### Stored data
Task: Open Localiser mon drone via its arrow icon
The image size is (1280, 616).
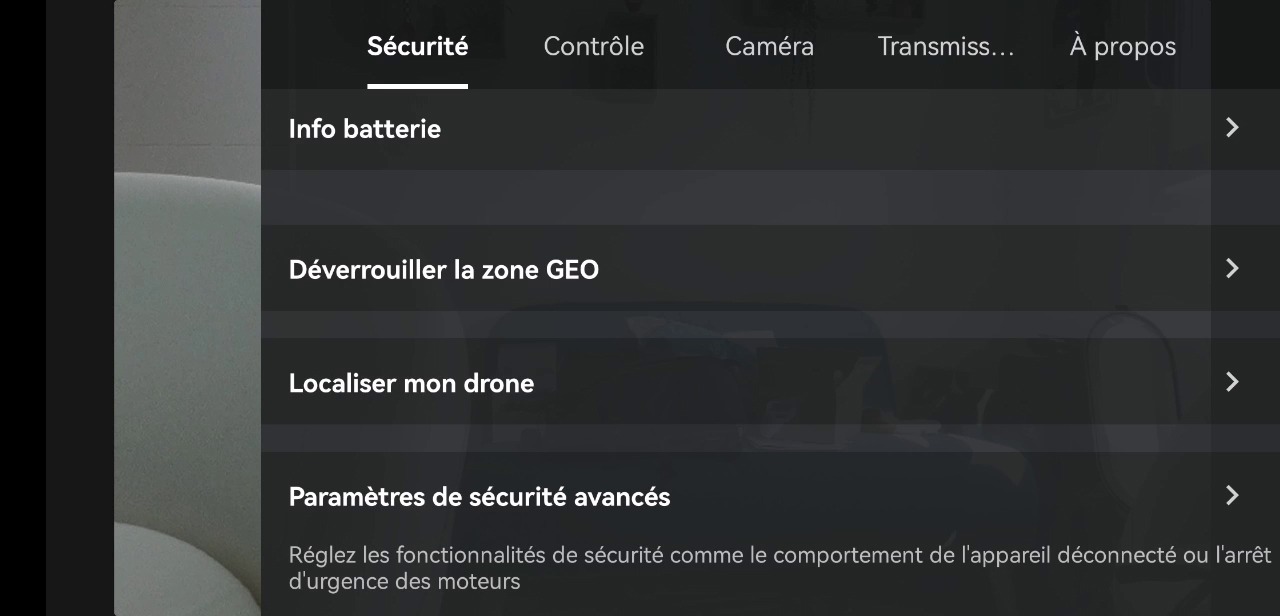Action: [1232, 382]
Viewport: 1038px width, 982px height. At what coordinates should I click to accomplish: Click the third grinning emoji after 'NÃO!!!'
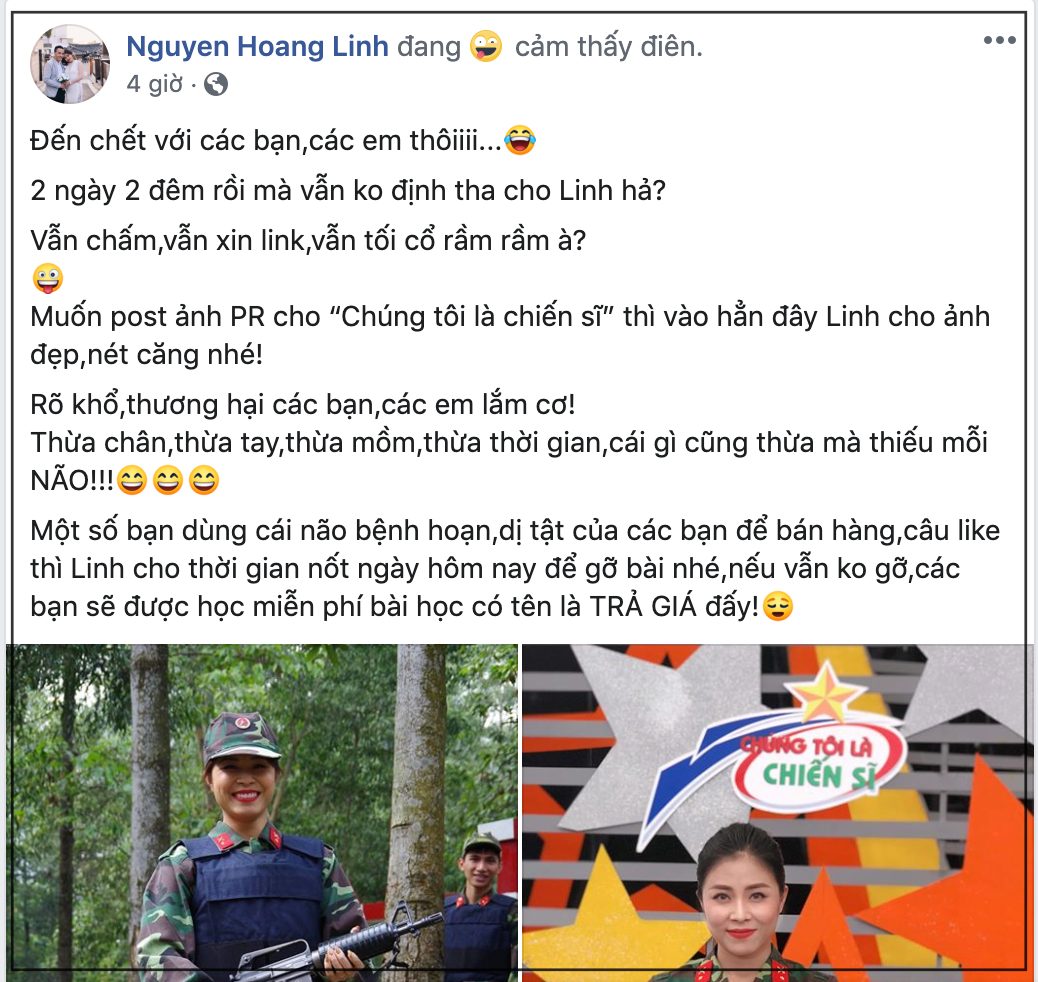(x=204, y=479)
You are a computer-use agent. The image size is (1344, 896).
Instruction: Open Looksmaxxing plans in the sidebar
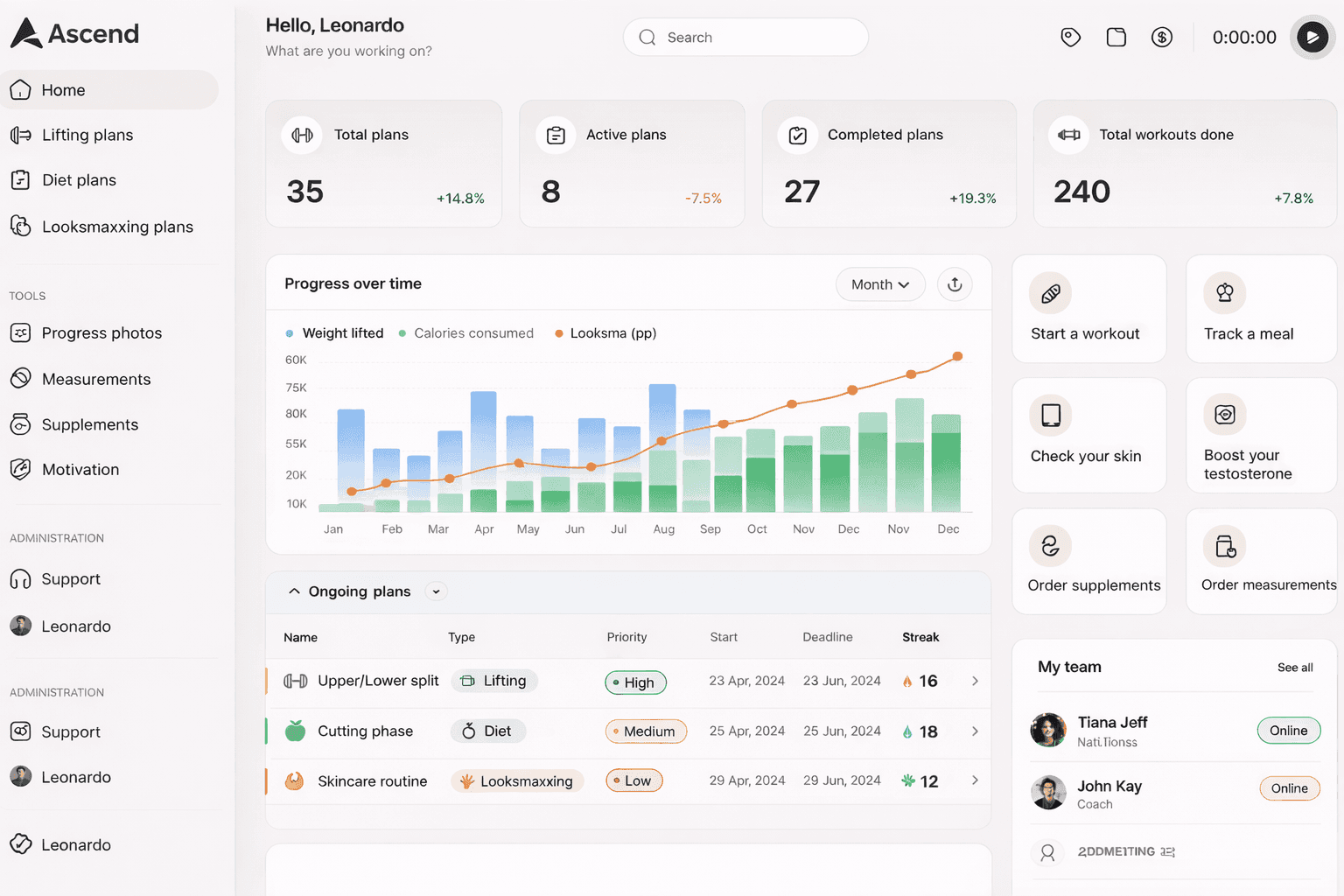[117, 226]
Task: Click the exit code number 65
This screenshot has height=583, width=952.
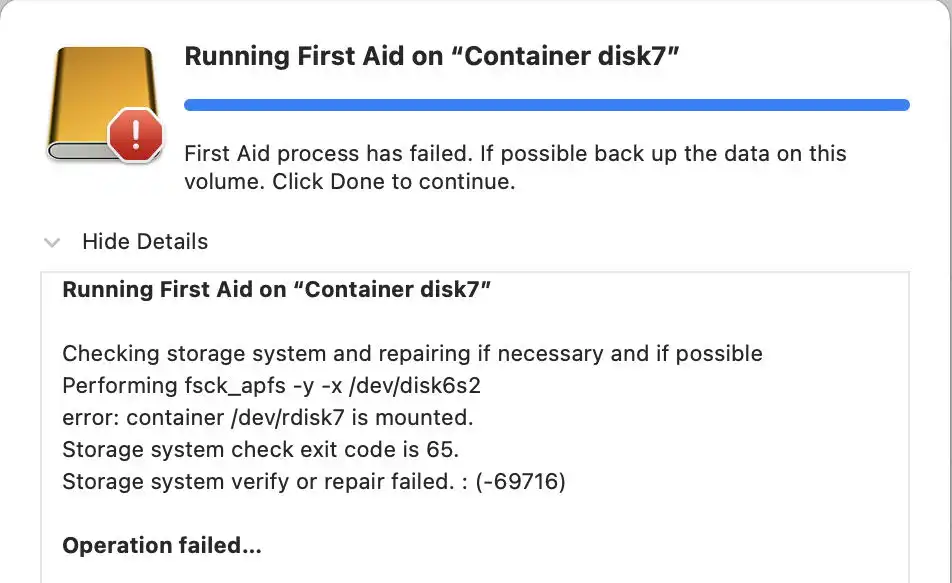Action: click(x=439, y=449)
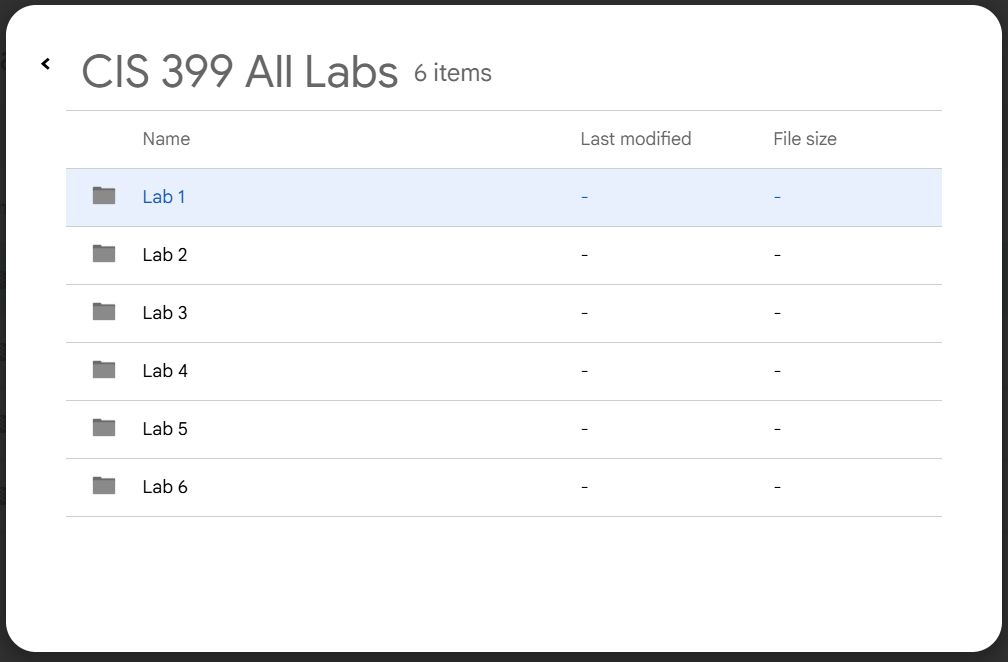This screenshot has height=662, width=1008.
Task: Click the Lab 4 folder icon
Action: [x=102, y=371]

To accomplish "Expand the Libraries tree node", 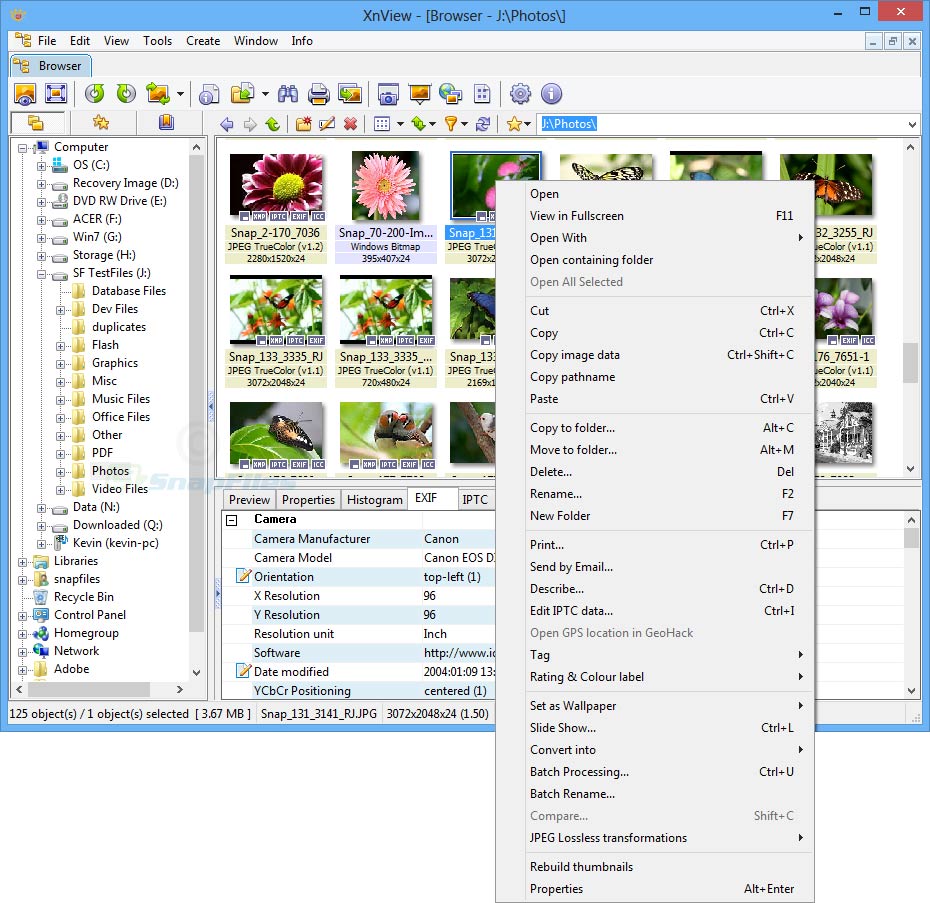I will point(23,561).
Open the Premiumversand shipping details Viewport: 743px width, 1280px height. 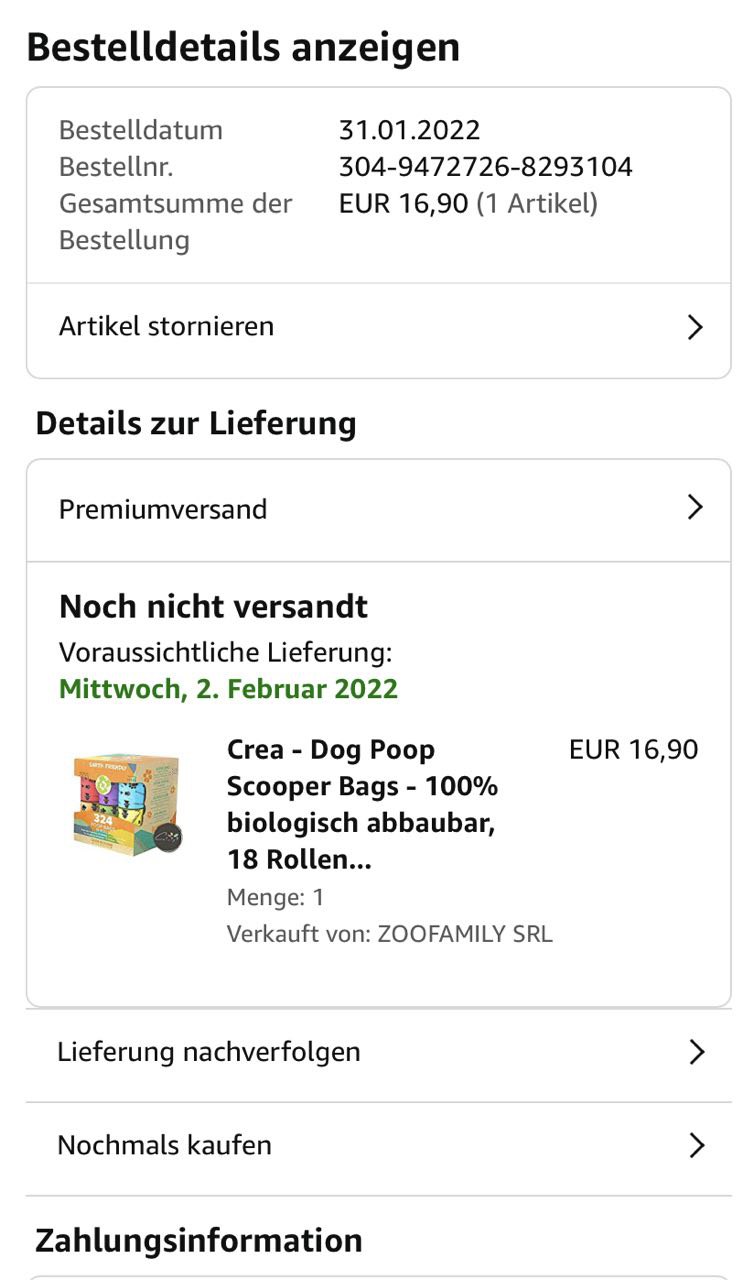click(x=163, y=509)
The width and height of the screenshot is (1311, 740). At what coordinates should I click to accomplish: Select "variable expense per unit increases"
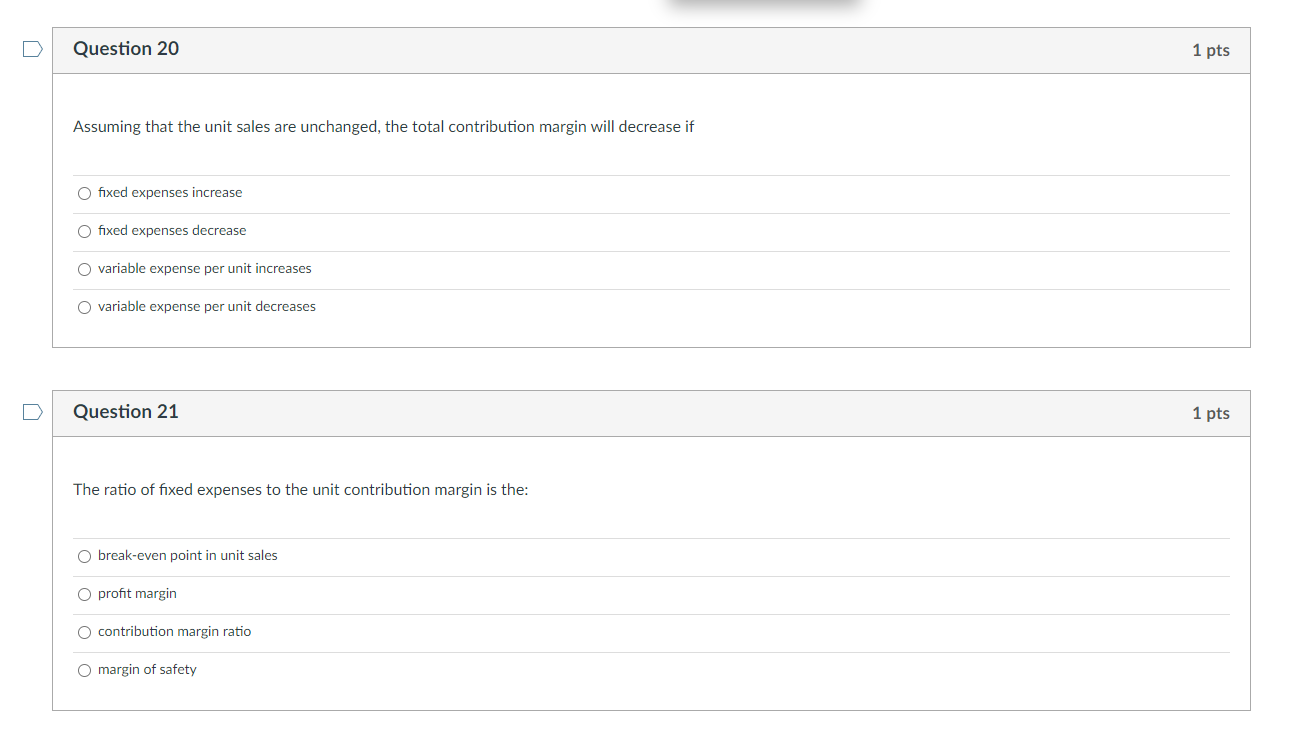tap(84, 269)
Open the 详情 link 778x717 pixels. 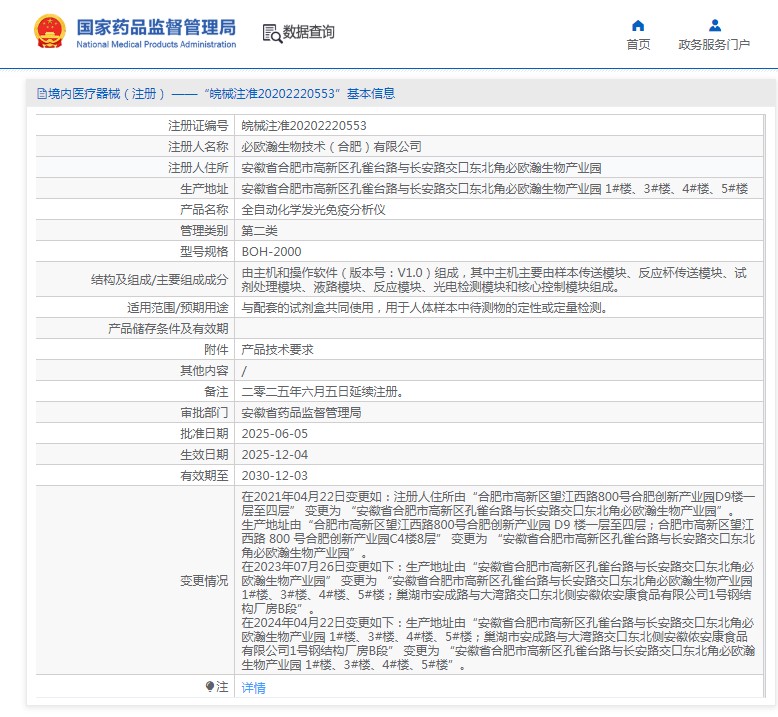coord(254,688)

### Exercise goal
How many lines in the rows above contain the string "Task"? Reply with the number alone.

### Solution to the problem
3